There have been mistakes along the way. Some things did better than others, and a few lessons came the hard way. But overall, the garden has been generous. Harvesting food that came straight from the soil we work every day never gets old.

These six raised beds are already teaching us what grows well here and what needs more attention. More than that, they are reminding us that steady effort adds up. For a first year, we are grateful for what they have given us.

Planting the orchard

Today was a big day for the farm. We brought home eighteen fruit trees and planted the start of what we hope will become a thriving orchard over the years ahead.

We chose a mix of varieties so that the harvest will be spread across the season and the land will have some built in diversity. Several types of apple trees went into the ground, along with peaches, plums, and pears. Right now they are small and quiet, easy to overlook if you do not know what is coming.

Planting trees is a different kind of work than most of what we do here. It is slow. It asks for patience. The real reward is not months away, but years out. Yet there is something grounding about setting roots into the soil and imagining what those branches will hold one day.

The orchard does not look like much yet, just neat rows of stakes and leaves. But it already represents long term thinking, steady care, and a belief that this land will provide if we are willing to invest the time.

Eighteen little trees are now part of this place. We look forward to watching them grow.

Well, that sucks.

Our homestead in Florida had a well, and we loved it. The water tasted great, and it gave us a level of independence and self reliance that fit the way we live. When we moved to Tennessee, even though the house is on city water, we wanted to bring that same independence here.

So we called the best well drilling company in the area. They set up, drilled for two full days, and went down to seven hundred feet. By the time they wrapped up, we were already into the project for more money than we ever conceived of spending. Then came the bad news.

The well produces only one-half gallon per minute. It is nowhere near enough water to support a household, and certainly not enough for a working homestead. The water is there, but not in a usable volume. After all that work and cost, it feels like the well just does not want to cooperate.

So what now?

We are going to pivot. The plan is to install cistern tanks to catch rainwater from the gutters and pair that with a pump that also draws from the small amount of water coming from the well. It will be a more complex and more expensive system, but it should give us the level of water independence we are looking for.

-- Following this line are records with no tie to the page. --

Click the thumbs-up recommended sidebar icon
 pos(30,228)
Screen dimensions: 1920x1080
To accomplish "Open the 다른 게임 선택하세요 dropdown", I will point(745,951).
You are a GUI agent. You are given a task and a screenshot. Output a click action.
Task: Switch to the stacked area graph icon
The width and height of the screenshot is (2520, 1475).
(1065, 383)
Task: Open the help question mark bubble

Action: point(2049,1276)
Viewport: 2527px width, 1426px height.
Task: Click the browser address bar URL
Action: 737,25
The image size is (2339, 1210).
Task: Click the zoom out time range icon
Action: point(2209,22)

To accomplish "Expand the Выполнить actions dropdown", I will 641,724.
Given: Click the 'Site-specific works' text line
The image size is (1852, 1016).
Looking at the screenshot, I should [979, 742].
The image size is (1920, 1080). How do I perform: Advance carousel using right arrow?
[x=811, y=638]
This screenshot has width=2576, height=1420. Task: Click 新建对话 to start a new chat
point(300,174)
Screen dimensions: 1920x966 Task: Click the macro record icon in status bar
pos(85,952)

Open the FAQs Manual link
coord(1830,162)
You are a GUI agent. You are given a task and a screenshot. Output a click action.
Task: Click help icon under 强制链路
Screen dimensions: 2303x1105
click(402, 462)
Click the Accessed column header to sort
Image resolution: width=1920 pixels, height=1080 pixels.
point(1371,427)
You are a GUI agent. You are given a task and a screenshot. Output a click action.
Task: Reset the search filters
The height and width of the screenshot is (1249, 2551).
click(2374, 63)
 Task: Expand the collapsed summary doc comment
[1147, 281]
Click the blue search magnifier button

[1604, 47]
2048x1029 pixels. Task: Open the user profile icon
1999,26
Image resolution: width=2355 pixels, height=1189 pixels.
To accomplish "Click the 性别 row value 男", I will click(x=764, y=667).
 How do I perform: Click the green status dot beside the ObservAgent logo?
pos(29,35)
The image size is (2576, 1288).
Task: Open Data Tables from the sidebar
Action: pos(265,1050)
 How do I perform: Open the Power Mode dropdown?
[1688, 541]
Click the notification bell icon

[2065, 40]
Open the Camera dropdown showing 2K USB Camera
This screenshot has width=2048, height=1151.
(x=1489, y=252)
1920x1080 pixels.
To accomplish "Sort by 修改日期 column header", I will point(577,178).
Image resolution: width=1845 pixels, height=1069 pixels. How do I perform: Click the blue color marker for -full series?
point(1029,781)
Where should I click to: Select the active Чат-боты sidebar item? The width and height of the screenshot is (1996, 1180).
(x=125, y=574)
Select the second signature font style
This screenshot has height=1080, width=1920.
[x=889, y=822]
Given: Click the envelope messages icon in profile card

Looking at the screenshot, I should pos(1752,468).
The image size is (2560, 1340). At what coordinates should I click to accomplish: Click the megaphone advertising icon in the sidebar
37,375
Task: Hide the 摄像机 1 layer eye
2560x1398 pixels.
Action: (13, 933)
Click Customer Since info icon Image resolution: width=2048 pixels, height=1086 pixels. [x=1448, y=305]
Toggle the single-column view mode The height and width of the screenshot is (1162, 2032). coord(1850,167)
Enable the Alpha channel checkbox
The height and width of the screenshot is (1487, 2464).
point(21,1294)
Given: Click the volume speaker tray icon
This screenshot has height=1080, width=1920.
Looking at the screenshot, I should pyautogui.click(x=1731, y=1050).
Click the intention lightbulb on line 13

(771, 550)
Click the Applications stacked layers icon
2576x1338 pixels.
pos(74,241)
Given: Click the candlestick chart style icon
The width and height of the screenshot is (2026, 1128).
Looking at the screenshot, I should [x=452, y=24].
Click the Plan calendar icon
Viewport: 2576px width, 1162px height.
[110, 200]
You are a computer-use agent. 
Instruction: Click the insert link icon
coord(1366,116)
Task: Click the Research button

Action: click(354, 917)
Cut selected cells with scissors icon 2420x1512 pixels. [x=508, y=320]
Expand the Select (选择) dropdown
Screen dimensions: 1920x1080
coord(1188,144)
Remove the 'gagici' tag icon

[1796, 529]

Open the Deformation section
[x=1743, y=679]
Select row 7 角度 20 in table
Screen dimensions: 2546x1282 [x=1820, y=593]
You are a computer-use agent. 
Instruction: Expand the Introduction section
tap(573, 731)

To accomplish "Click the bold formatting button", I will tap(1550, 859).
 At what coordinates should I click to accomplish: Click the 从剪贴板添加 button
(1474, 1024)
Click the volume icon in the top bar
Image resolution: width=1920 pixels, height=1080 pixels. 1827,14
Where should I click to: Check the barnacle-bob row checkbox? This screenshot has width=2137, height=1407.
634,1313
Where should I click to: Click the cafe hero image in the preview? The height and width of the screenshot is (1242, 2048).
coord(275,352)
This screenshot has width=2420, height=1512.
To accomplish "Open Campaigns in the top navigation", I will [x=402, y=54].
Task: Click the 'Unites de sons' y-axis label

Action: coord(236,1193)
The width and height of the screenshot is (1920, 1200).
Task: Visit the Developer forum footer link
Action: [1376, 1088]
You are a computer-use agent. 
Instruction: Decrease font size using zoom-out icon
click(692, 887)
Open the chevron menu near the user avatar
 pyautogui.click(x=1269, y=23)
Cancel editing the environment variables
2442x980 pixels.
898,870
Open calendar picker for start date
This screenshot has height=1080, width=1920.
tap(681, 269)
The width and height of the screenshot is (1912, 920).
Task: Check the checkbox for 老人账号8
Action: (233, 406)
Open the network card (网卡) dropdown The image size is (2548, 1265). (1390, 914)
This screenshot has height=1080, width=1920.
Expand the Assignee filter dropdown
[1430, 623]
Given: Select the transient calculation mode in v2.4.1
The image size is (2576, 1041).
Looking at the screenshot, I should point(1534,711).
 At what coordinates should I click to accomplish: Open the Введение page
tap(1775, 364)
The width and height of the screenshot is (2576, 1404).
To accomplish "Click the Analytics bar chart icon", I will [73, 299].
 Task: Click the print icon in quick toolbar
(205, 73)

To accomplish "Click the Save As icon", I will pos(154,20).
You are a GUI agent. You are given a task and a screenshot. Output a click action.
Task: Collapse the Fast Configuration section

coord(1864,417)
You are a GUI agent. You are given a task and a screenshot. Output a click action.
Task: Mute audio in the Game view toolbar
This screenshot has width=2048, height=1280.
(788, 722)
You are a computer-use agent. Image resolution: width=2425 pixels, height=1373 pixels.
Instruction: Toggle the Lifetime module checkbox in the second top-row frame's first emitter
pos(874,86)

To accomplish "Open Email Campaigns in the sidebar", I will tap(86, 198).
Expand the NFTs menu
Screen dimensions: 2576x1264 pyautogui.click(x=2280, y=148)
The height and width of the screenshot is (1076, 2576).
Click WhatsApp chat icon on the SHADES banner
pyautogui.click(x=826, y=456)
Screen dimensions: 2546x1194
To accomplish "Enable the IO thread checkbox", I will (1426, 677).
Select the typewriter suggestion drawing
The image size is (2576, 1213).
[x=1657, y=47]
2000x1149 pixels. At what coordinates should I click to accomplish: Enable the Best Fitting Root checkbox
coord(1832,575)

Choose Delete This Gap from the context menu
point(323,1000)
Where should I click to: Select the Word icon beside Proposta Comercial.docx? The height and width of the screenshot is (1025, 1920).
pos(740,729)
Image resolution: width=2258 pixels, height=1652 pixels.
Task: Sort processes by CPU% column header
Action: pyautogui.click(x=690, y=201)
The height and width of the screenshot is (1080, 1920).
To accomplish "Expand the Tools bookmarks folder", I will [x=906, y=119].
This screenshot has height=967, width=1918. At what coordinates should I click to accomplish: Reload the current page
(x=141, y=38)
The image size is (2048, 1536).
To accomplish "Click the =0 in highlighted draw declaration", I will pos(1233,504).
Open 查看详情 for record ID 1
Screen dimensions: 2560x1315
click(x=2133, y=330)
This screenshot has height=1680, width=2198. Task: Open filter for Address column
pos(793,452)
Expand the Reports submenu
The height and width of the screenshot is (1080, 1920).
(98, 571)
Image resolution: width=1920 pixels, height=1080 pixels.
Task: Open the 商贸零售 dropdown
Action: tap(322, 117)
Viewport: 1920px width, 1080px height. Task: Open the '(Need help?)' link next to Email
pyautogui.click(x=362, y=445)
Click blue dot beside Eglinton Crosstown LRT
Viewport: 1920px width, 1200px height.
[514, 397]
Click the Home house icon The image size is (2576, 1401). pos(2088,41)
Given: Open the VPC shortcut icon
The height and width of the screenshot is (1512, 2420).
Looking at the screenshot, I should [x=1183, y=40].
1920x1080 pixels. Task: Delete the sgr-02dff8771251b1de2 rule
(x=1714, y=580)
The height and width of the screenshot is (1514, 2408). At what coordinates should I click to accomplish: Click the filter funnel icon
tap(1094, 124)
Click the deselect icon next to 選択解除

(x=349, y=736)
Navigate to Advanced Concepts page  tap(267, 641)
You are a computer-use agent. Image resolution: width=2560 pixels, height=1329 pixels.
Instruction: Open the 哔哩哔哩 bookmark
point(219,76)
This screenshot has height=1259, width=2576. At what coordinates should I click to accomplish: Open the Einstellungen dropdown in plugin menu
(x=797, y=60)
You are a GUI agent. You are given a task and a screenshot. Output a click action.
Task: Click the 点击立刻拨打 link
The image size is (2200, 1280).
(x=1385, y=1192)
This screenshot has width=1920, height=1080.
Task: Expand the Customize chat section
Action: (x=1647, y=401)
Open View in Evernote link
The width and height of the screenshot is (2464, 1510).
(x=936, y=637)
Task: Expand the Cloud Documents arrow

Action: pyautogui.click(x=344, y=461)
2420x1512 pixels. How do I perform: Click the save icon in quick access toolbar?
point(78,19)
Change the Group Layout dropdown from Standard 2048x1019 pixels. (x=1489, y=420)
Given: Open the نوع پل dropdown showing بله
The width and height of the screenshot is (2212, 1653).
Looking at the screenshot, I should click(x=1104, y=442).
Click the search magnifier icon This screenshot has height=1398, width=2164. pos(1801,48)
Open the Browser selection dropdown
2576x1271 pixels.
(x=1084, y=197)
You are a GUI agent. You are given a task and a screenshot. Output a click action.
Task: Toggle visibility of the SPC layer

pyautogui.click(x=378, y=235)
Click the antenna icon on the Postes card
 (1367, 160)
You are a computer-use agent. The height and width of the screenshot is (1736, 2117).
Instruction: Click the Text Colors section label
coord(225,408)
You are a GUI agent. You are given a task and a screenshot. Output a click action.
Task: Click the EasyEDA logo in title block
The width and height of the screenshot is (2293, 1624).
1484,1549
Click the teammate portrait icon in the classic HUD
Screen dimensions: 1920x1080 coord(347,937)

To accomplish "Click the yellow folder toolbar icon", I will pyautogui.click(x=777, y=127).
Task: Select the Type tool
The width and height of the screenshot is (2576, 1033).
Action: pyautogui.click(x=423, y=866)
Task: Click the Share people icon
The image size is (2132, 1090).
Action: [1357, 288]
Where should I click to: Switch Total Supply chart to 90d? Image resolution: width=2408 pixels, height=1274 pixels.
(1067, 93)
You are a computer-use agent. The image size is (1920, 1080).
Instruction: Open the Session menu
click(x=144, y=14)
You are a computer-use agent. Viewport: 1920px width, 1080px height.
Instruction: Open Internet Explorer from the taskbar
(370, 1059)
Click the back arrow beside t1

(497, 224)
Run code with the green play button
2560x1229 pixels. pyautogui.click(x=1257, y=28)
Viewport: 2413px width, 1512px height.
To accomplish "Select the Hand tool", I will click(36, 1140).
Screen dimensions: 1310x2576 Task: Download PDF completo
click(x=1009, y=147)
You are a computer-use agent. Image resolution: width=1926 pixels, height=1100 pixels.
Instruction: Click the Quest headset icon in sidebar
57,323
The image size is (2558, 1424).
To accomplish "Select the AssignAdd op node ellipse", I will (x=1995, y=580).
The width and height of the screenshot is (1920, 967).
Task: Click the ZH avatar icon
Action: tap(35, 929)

If all goes well, we hope to move into part two of this project next spring. There are challenges ahead, but this is the path we have. And like everything on the homestead, we will learn, adapt, and keep moving forward.

Summer is in full swing

Summer has settled into the mountains, and it could not be more welcome. The days are warm, but not heavy. The kind of warmth that sits gently on your shoulders instead of pressing down on you. The grass is thick and bright, growing faster than we can walk it. Everywhere we look, the trees are full and green, filling out every ridge and hollow.

The mountain views feel bigger this time of year. Layers of blue and green stack against the sky, sharp and clear on some mornings and softened by mist on others. It is a sight that never seems to lose its charm. Even after months here, we still catch ourselves stopping to take it all in.

Summer work has its usual rhythm. Fencing, mowing, tending animals, watching the pasture fill in, and trying to stay ahead of whatever the land decides to do next. But there is also a calmness to this season. A steady, growing pace that matches the landscape itself.

Right now, everything feels alive. The grass, the trees, the hills, the air. It reminds us why we chose this place, and why the work here matters. Summer in Tennessee is a gift, and we are grateful to be living inside it.